F-Secure said the two samples were submitted within minutes of each other, indicating that they may be part of a wider campaign designed to target European government systems.
"Given the current situation in Ukraine, and that Belgium is the centre of the European Union government (and where Nato headquarters is located), we cannot discount the theory that they are related," F-Secure said in a blog post.
The BlackEnergy family of malware is believed to be the same malware used in the cyber attack against Georgia in 2008. The new malware uses a malicious decoy document to hide its activities from victims, and makes it easier for the hackers to mount follow-up attacks.
"We think the sample is possibly sent as attachment in spear-phishing emails pretending to be IT advisories warning people to avoid certain passwords. Take note that there is no software vulnerability or exploit involved. The decoy document is created and opened by the dropper programmatically," read the post.

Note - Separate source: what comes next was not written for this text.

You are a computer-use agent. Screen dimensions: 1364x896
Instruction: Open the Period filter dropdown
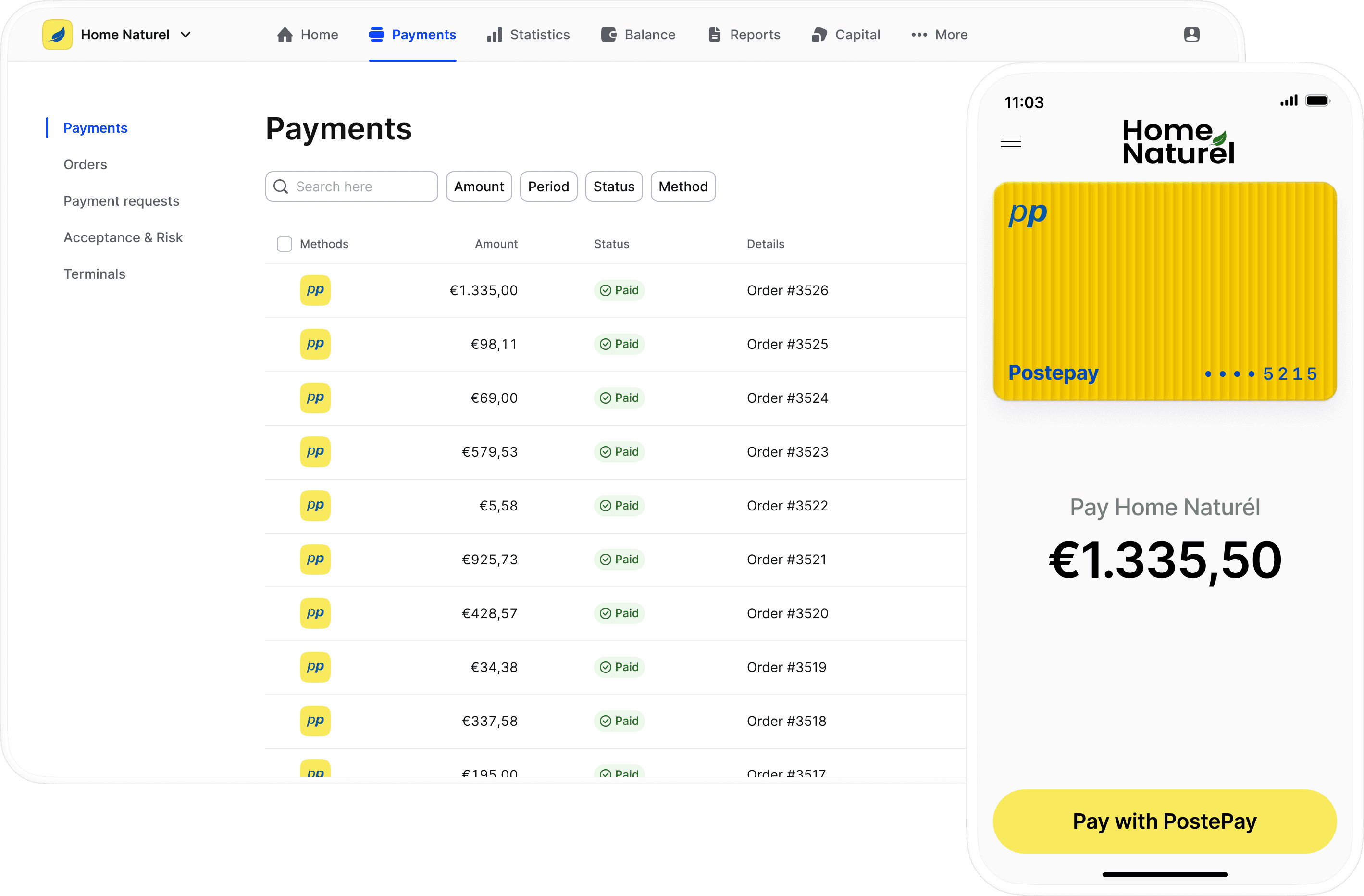point(548,187)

"This is something similar to what we have seen before in what might be the first documented APT attempt in OS X. The malware did however exempt its host process (rundll32.exe) from Data Execution Prevention (DEP), which may open up an attack surface for future exploitation."
F-Secure security analyst Sean Sullivan told V3 that while the malware is fairly basic, the company did uncover evidence that it is being used by state-sponsored groups as well as basic criminals.
"It's a distributed denial of service (DDoS) bot, but like other bots the ‘platform' is modular and is capable of more than what it's popularly used for. Its complexity rates with that of Zeus, not Stuxnet," Sullivan said.
"We're seeing hints of nation state usage, but that could be for the sake of plausible deniability. On the whole of it, BlackEnergy is considered to be crimeware and has been developed as such. But note: the nation state in which it is developed may have links between crime and government."
Earlier in June Kaspersky Lab researchers uncovered a cyber scam in which hackers were stealing €500,000 per week from customers of a "large European bank".